Nevertheless, S. Hoffmeyer et al observed a significant correlation of

polymorphism rs1045642 (C3435T) with expression levels and function

of MDR1. The homozygous CC carriers had two-fold higher MDR1 and

P-gp expression levels [20]

. In consistent with S. Hoffmeyer et al, Hitzl

M et al found individuals of the 3435 CC genotype had significantly

higher MDR1 activity measured by rhodamine efflux in CD56+ natural

killer cells than those of TT genotype [21]

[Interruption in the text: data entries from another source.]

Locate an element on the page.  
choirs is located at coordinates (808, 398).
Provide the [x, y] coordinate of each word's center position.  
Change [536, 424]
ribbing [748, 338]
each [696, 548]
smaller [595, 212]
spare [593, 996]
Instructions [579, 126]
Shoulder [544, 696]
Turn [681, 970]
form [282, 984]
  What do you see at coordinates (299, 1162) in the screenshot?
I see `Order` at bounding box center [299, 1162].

.These studies indicated that

C3435T CC genotype might cause more GCs transporting out of the

cytoplasm and GCs less responsiveness, which were in accord to our

results. On the contrary, some other studies found the function of MDR1

and P-gp were independent of rs1045642 (C3435T) [22, 23]

. Though the

associations of these SNPs with GCs effect are contradictory in different

populations and the mechanism is still unclear, our result strongly

demonstrated that MDR1 SNP played a critical role of in GCs effect in

Chinese IBD patients.

MDR1 gene is located in chromosome 7q21.1, which has been

identified as a locus of susceptibility for IBD [24]

, thus we also evaluated

the relationship between MDR1 polymorphisms and IBD in this research.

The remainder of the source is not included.